Excerpts from a dataset:

|---|

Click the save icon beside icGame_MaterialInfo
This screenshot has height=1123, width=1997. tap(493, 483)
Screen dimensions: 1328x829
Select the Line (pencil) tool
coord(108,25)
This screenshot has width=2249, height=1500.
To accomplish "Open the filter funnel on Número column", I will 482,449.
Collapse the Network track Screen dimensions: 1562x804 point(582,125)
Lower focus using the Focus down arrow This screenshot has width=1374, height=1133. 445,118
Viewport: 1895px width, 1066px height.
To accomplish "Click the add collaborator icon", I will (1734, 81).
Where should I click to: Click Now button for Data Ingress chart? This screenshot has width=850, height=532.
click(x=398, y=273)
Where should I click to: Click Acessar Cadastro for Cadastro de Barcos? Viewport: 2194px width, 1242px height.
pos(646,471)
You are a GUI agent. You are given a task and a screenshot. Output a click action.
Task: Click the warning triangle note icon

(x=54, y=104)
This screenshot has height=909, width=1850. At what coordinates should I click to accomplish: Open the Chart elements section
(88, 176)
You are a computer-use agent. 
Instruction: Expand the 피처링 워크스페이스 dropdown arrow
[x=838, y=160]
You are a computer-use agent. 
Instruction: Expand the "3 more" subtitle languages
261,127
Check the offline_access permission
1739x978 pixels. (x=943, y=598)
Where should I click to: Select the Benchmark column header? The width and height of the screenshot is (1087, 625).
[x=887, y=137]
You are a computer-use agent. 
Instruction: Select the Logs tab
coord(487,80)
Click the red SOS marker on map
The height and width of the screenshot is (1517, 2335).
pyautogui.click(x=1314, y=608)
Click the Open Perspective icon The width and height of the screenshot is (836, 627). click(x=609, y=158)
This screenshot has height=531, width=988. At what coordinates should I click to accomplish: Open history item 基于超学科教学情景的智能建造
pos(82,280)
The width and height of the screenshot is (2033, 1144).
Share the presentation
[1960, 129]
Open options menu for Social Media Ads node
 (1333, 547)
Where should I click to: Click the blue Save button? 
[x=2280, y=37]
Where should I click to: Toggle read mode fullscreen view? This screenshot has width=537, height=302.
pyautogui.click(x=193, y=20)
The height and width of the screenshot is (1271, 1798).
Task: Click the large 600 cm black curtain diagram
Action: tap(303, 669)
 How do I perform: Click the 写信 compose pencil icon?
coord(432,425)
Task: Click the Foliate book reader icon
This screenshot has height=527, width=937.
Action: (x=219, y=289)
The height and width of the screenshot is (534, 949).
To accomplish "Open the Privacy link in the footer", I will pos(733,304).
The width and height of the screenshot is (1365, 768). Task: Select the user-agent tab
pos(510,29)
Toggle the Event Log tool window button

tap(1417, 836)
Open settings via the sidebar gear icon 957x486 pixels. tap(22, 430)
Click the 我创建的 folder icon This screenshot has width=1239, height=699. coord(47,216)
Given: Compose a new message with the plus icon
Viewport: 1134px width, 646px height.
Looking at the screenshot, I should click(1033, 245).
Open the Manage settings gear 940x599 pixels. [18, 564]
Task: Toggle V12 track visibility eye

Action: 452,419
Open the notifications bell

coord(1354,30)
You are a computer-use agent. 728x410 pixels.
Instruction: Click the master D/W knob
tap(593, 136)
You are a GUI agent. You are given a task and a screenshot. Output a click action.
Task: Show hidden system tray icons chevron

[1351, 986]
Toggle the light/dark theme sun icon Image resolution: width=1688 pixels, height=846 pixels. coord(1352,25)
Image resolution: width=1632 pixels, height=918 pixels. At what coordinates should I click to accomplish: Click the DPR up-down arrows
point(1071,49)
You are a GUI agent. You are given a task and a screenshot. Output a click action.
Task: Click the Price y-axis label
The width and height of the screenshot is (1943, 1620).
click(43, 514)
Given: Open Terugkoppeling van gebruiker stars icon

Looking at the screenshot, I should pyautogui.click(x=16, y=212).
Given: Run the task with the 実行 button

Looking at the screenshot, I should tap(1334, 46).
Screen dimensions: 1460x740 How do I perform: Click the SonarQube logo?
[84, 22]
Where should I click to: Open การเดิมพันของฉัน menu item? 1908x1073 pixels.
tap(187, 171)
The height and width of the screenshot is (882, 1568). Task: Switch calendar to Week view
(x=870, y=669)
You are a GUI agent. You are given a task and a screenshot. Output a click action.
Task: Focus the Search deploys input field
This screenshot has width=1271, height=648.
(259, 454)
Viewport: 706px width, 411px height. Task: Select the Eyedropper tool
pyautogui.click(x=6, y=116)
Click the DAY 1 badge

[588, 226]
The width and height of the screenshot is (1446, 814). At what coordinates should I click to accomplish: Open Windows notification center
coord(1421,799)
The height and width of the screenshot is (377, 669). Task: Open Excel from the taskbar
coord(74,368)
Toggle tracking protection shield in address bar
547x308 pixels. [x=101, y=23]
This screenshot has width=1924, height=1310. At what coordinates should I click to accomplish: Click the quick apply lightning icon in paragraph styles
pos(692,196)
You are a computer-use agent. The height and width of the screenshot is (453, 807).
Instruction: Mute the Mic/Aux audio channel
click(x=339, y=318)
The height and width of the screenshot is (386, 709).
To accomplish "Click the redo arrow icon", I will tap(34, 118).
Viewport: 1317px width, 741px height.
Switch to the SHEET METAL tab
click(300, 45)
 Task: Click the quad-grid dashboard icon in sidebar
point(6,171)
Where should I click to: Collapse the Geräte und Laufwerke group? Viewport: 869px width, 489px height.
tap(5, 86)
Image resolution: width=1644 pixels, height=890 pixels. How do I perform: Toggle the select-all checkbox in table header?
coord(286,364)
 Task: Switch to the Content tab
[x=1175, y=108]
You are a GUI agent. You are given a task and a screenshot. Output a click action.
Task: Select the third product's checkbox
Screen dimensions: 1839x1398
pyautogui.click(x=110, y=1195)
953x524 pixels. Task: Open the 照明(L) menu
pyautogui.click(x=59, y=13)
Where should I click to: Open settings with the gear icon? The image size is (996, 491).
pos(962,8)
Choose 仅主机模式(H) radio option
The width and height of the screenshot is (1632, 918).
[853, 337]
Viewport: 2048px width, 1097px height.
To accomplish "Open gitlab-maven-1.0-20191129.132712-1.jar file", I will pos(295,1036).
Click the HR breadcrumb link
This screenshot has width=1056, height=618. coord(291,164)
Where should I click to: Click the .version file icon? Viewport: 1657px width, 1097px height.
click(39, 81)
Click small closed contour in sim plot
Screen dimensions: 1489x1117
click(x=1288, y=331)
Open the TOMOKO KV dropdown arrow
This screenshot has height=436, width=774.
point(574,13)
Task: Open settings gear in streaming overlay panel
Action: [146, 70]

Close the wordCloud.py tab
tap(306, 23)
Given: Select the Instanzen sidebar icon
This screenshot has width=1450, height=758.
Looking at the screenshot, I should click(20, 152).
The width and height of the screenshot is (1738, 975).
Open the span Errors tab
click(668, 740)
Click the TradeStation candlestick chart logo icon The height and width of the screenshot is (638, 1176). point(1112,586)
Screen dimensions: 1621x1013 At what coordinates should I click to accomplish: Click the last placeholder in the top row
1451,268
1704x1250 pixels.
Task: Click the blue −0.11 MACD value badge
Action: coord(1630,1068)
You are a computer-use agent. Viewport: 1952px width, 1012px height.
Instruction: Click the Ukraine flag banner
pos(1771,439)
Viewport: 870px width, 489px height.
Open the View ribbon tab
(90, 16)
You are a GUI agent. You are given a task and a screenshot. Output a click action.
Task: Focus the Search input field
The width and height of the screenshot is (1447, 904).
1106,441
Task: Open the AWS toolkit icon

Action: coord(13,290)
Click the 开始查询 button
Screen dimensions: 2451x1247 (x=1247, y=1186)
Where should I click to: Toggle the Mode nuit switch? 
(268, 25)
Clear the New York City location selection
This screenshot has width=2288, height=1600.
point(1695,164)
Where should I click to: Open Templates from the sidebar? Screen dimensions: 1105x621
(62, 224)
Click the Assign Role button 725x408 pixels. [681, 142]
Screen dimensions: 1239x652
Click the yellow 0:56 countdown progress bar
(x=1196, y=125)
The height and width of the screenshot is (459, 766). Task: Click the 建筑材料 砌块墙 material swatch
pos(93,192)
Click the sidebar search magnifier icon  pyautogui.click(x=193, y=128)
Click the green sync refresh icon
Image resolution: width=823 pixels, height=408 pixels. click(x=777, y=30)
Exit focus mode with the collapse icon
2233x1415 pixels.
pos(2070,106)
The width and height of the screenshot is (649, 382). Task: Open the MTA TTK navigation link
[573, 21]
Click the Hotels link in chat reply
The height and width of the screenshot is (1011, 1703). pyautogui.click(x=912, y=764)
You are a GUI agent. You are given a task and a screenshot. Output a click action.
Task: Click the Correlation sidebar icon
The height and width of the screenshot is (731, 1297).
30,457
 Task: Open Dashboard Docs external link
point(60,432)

|---|

EXERCISE DIRECTIONS. Copy out each line of the records where the word "field" appears.

OUTPUT OF THE TASK.
Task: Focus the Search deploys input field
Task: Focus the Search input field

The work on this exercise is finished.